Abstract
Introduction: Prolactinomas are the most common producing pituitary tumors in clinical practice. Although they are more common in women, in men their behavior is different, more aggressive, and with an uncertain response to pharmacological treatment.
Objective: To describe the clinical and biochemical characteristics and the response to pharmacological and surgical treatment of a group of men with invasive macroprolactinomas.

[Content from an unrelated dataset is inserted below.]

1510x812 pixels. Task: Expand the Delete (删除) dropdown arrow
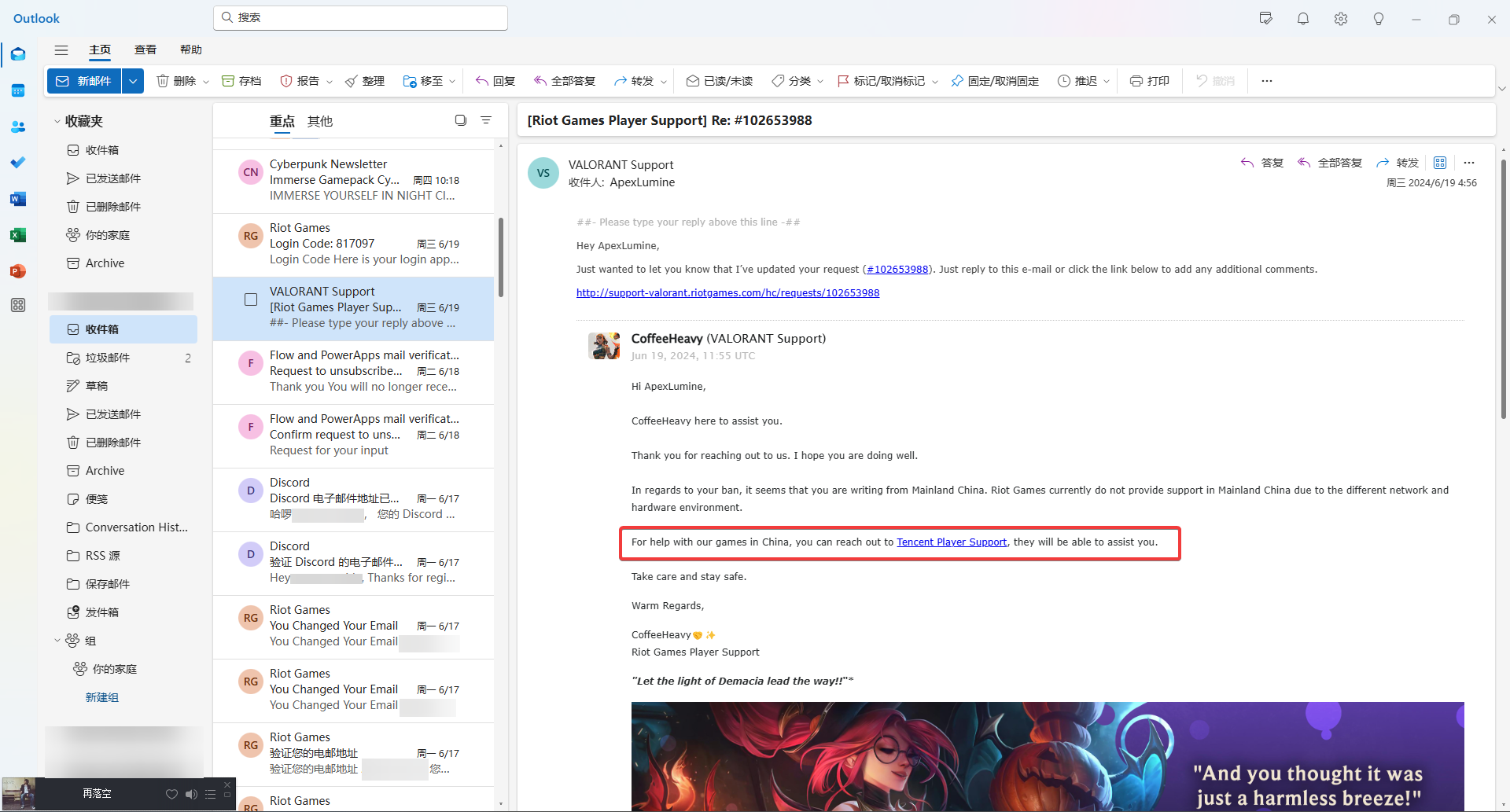206,82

Materials and methods: A retrospective cohort study was carried out with the clinical data of men diagnosed with invasive macroprolactinomas from the Pituitary Diseases Clinic of the National Institute of Endocrinology, Havana, Cuba and from the Imbanaco Clinic, Cali, Colombia (2022-2017), with an age range between 10-80 years. An analysis of the demographic and clinical characteristics, signs, symptoms, hormonal biochemical profile, magnetic resonance imaging of the anatomy of the hypothalamic-pituitary region, medical and surgical treatment was performed. Proportions and measures of central tendency were estimated through univariate analysis. The two types of treatment were compared using Student's t-test or Kruskal-Wallis test.
Results: 30 men were analyzed, mean age was 44±13.8 years; 5.2 ±4.1 years of disease evolution; 96% presented headache, 80% hypopituitarism. The mean baseline serum prolactin was 487?g/L. Treatment with surgery plus dopamine agonists was performed in 53%, with a decrease of 86% and 96% in serum prolactin at 6 and 12 months, respectively; patients receiving dopamine agonists had a 71% and 95% decrease in serum prolactin at 6 and 12 months, respectively. Initially, patients with surgical treatment obtained a greater reduction in tumor size, but there were no differences at one year of follow-up.
Conclusion: Combined treatment with surgery plus dopaminergic agonists did not have a greater reduction in prolactin levels during the first year of treatment, regardless of tumor size. In male patients with invasive macroprolactinomas, pharmacological treatment with dopamine agonists is the first-line treatment of choice.